В коридоре послышались шаги, и я поспешил вернуться к картине на стене.

Шпрангер, держа в руках поднос, локтем отодвинул стопку книг и поставил свою ношу на рояль, разлил чай по чашкам.

— С сахаром? А молока?

— Да, с молоком, пожалуйста. Вы собираете русский авангард?

— Не я. Роглер коллекционировал. Еще до развала СССР, начиная с девяностого года картины хлынули потоком. В основном их продавали старые коммунисты, за доллары, чтобы выжить. Позже, разумеется, многое привозили сюда из запасников провинциальных российских музеев, что-то краденое, а что-то и легально предназначенное для продажи. Хотите что-нибудь купить?

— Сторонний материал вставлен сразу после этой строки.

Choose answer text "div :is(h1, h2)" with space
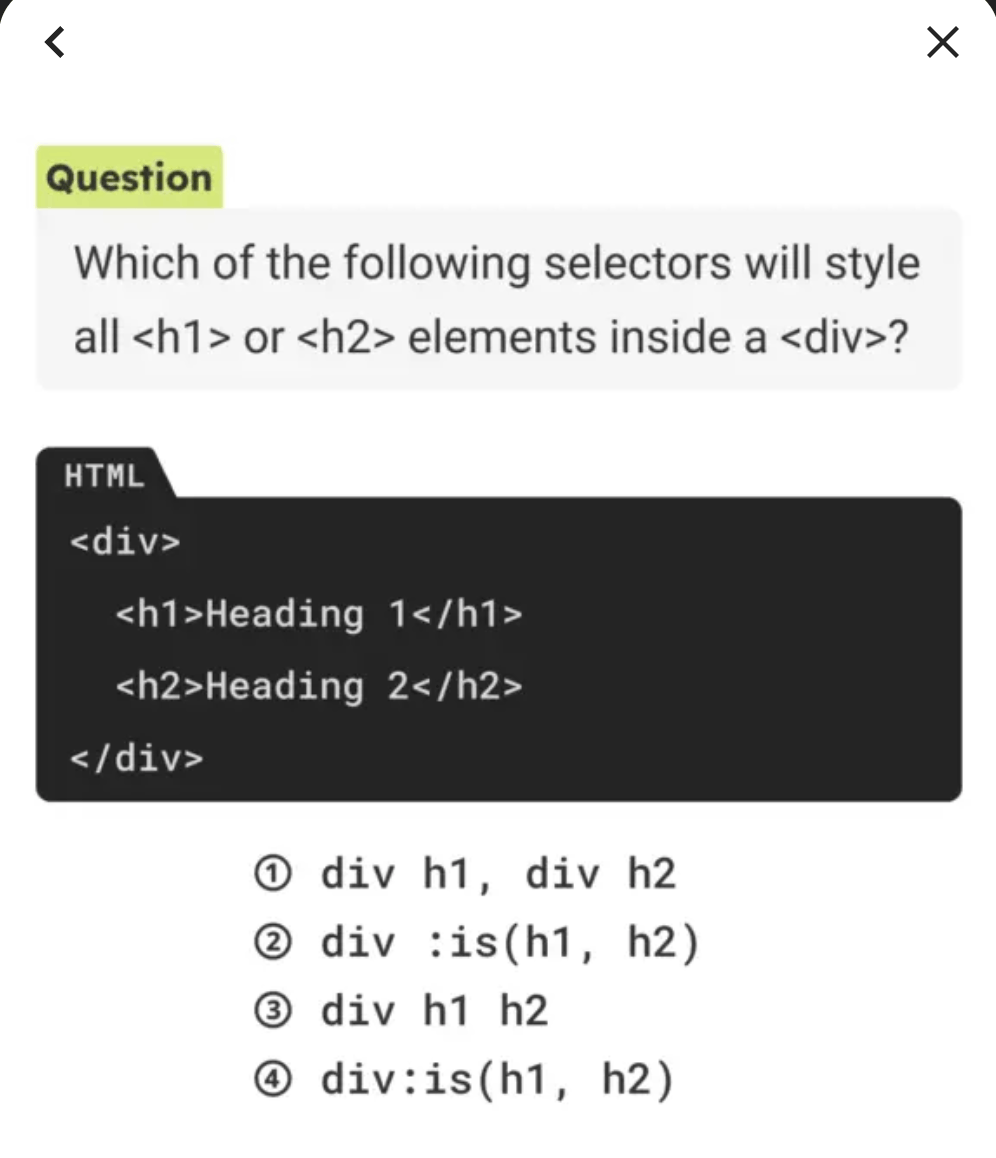Image resolution: width=996 pixels, height=1158 pixels. coord(510,944)
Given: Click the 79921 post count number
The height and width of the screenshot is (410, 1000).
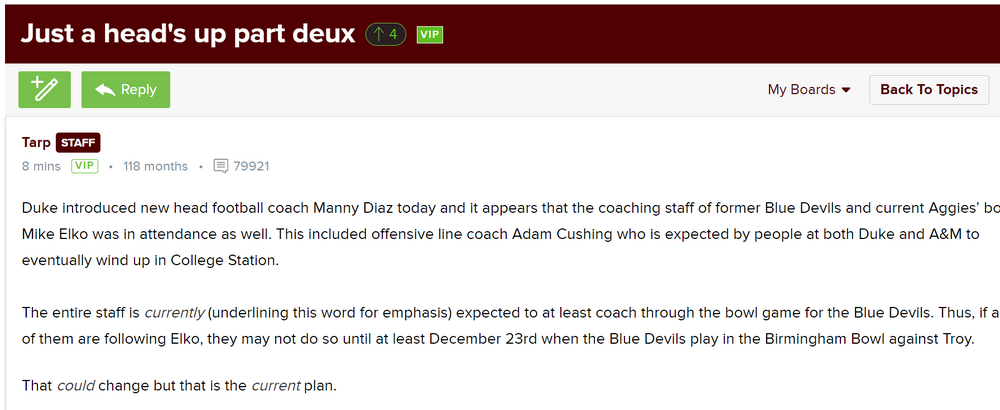Looking at the screenshot, I should pyautogui.click(x=251, y=166).
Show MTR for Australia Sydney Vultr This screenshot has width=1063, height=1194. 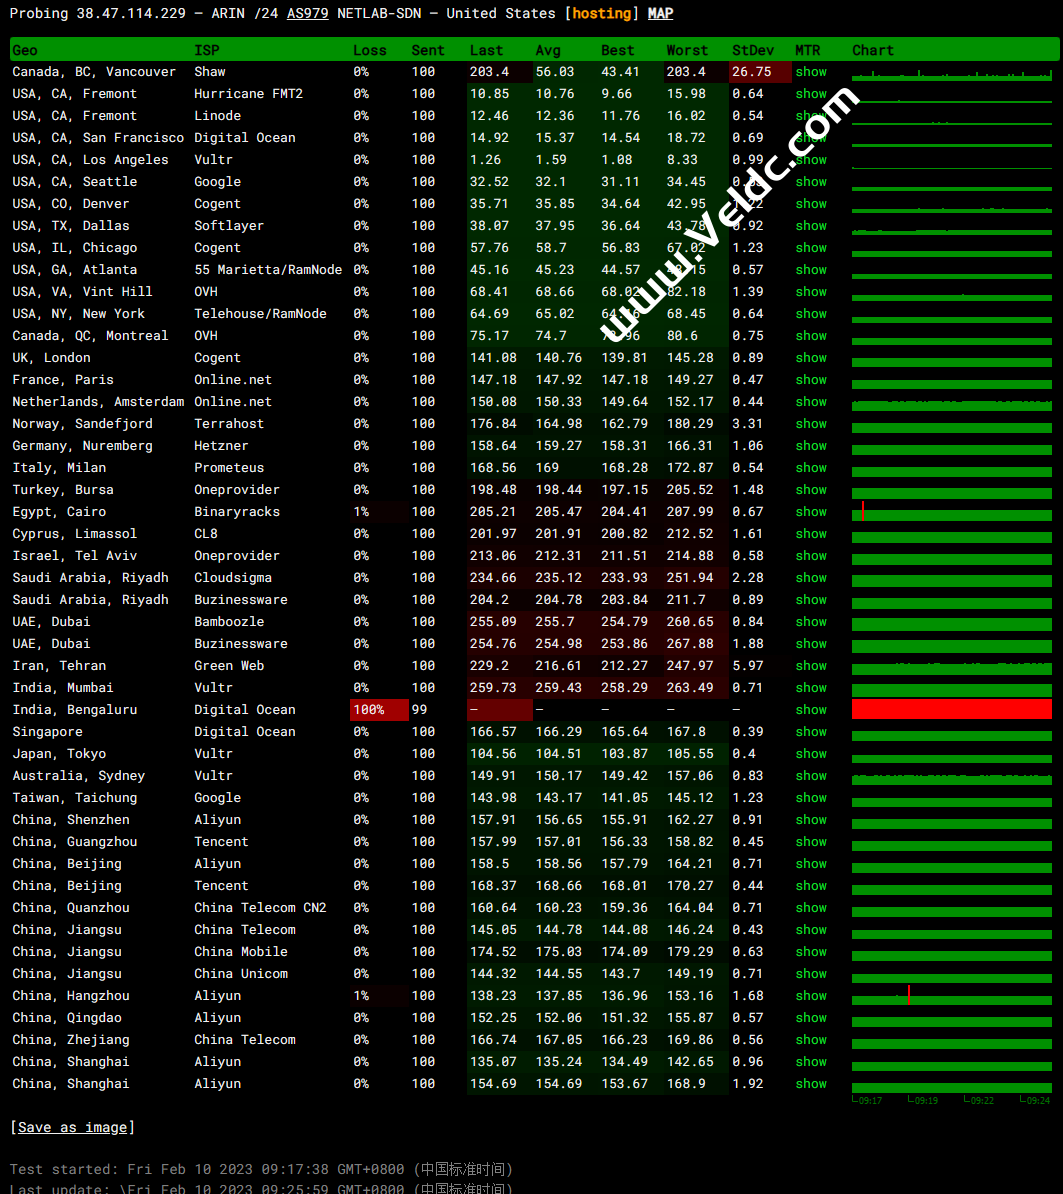tap(811, 776)
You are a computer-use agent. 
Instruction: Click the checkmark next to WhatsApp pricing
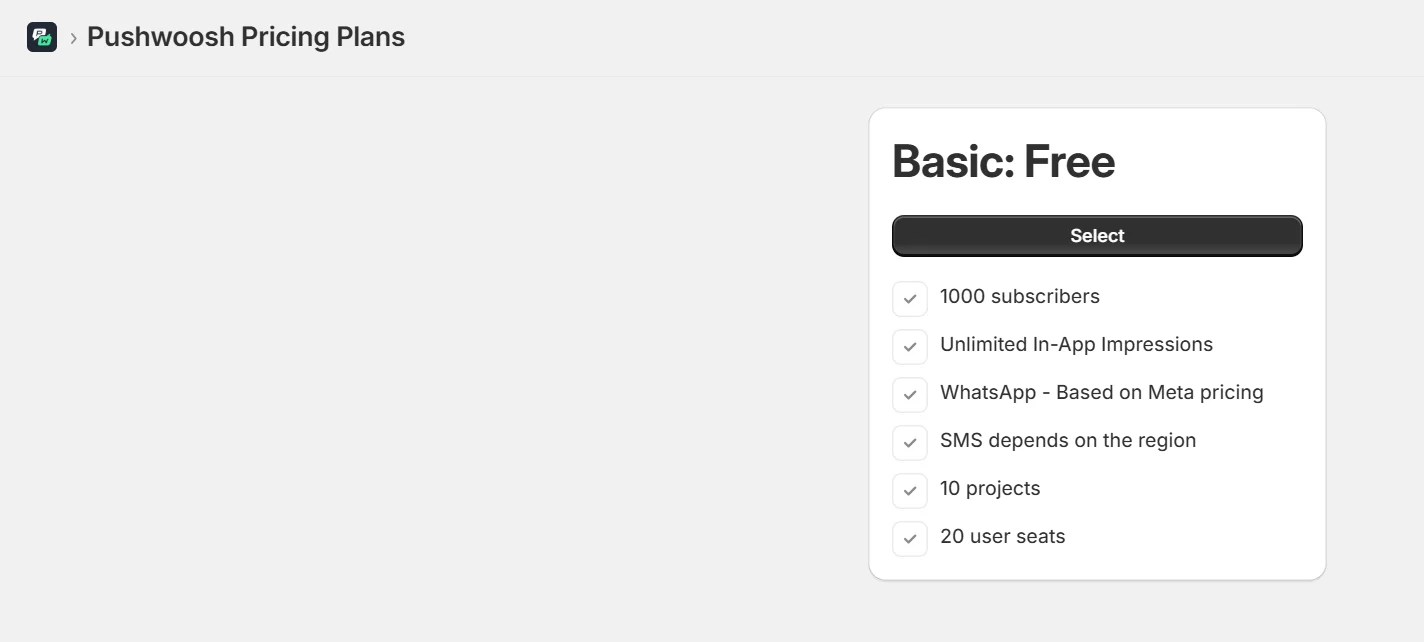tap(910, 394)
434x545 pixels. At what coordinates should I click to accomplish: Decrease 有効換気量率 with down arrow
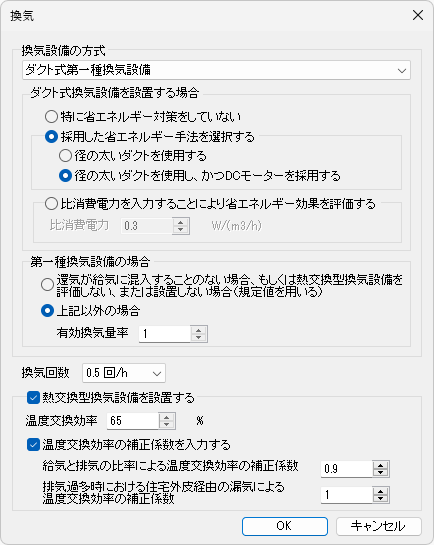tap(199, 338)
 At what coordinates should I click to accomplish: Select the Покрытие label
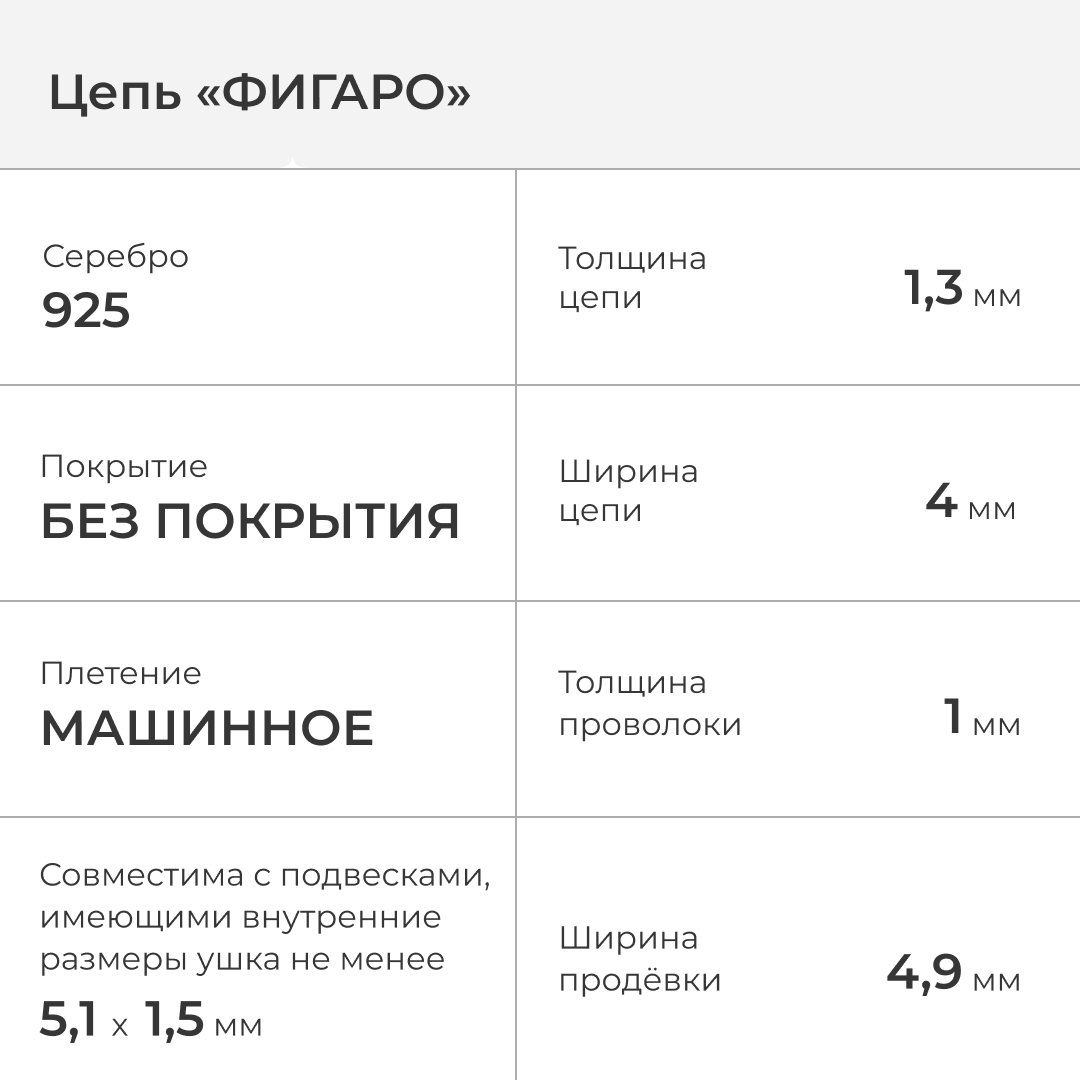[x=124, y=467]
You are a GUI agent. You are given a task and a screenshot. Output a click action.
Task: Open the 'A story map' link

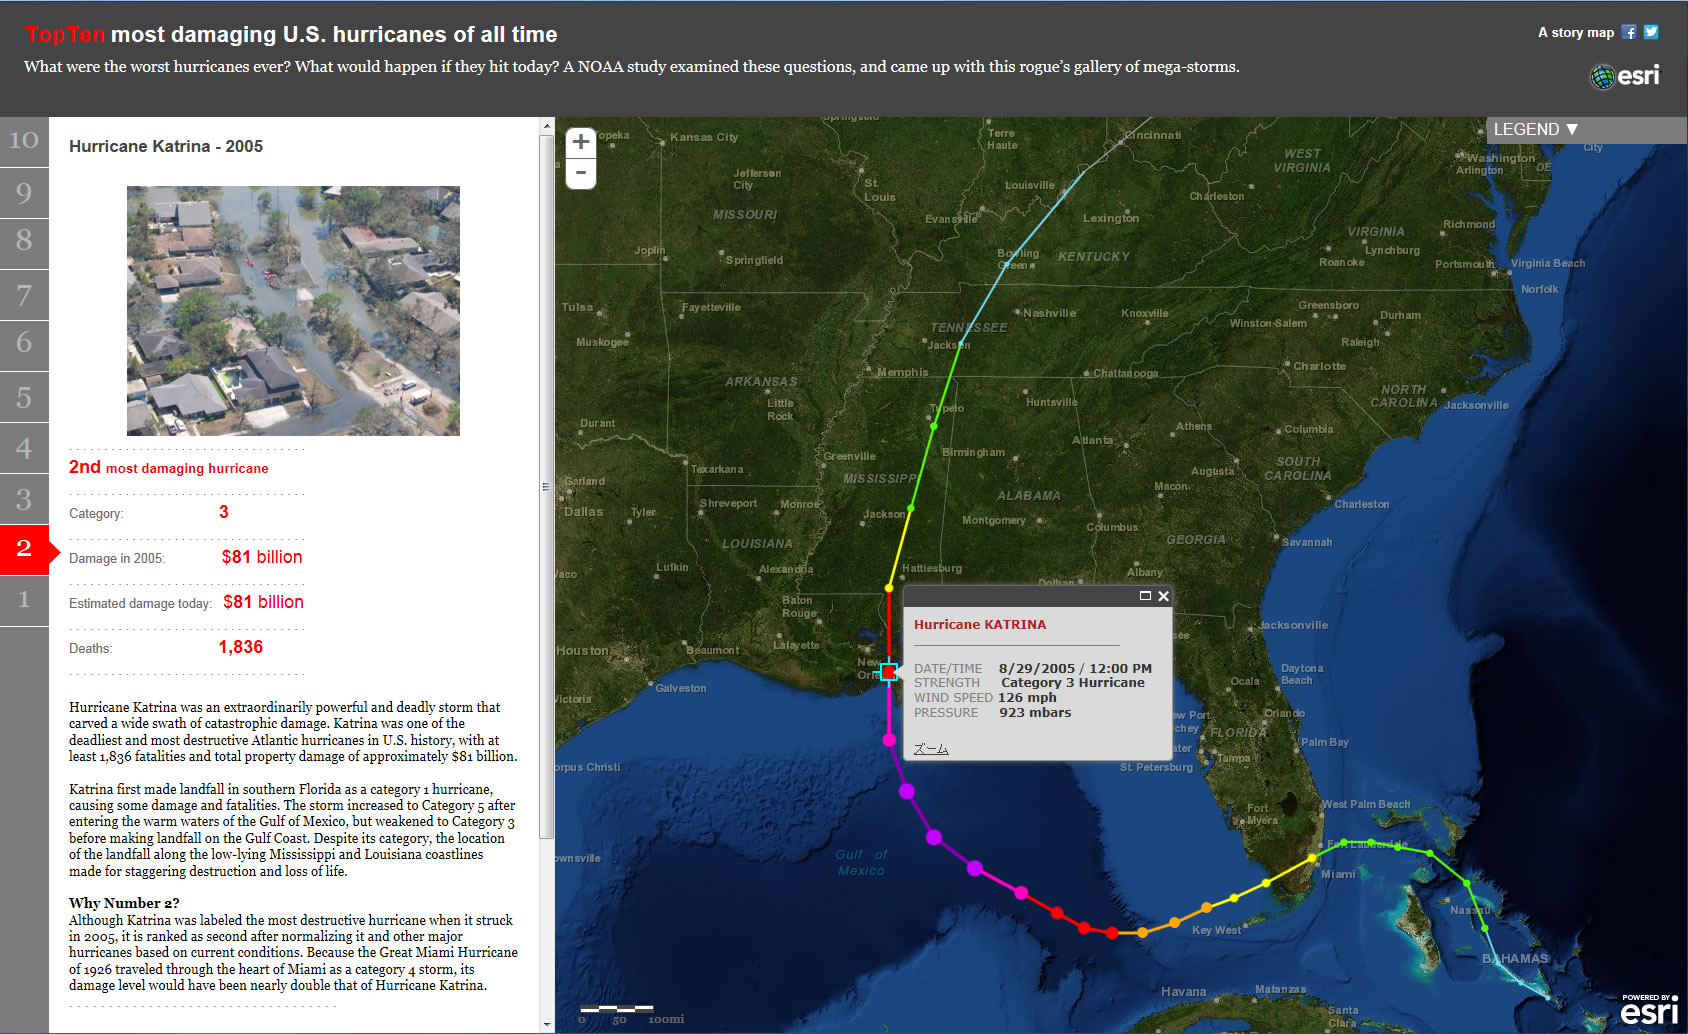coord(1575,33)
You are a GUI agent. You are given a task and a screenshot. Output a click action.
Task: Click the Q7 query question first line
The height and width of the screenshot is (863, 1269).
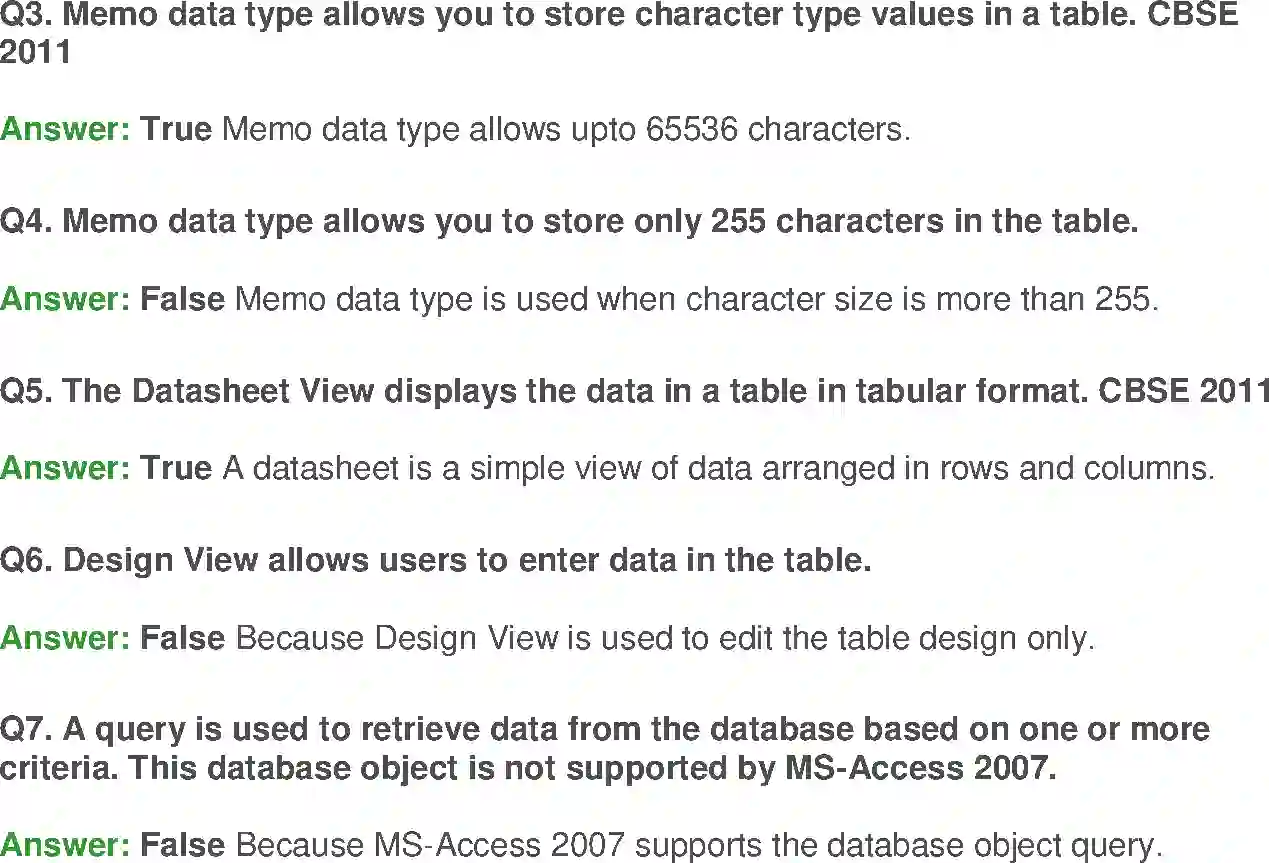point(605,729)
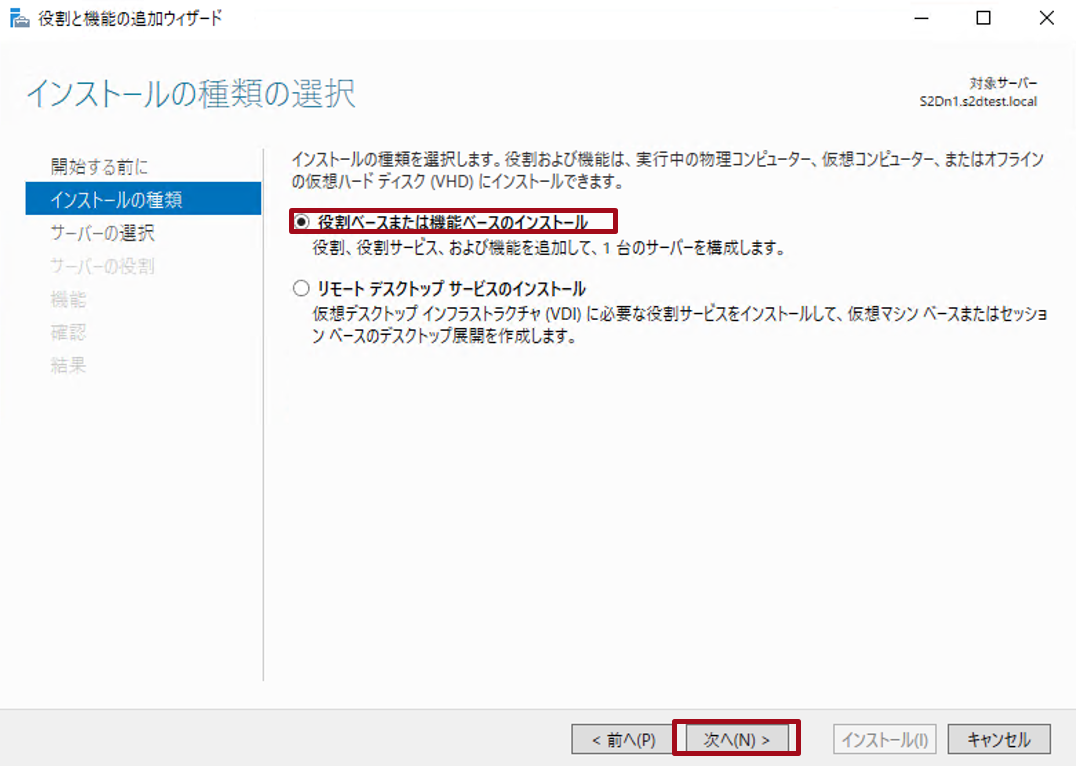Click the 次へ(N) button

(736, 739)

— Хотел бы, да ведь цены… — Я обернулся к картине с синим шаром. — Вот эта картина вроде бы старая, а краски сильно пахнут, как будто ее написали недавно. Или ее реставрировали?

— Если угодно, да.

— Превосходная работа. Лебедев?

— Возможно. Подписи нет, — сказал Шпрангер. — Садитесь, пожалуйста. — Он указал мне на старое светло-коричневое кресло с потрескавшейся, будто обожженной солнцем кожей. Сев, я сразу ухнул в глубину и малость скособочился.

— Вы не против, если я закурю сигару?

— Конечно! — Для убедительности Шпрангер выпустил колечко дыма.

— Потрясающе! — Я тоже постарался выпустить кольцо, получилось неплохо, плотное круглое колечко, за ним полетело еще одно, но, едва родившись, оно тут же искривилось и расползлось, превратившись в тонкие волокна. — Два месяца, как снова начал курить, — сказал я, — теперь иногда пробую пускать кольца. Знаете, у меня был дядя, он умел пускать кольца так, что одно пролетало сквозь другое, а потом третье пролетало через эти два. Первое — большое, второе поменьше, а третье совсем маленькое. Два последних кольца проплывали сквозь первое, большое, и получалась обратная последовательность. Последние становились первыми.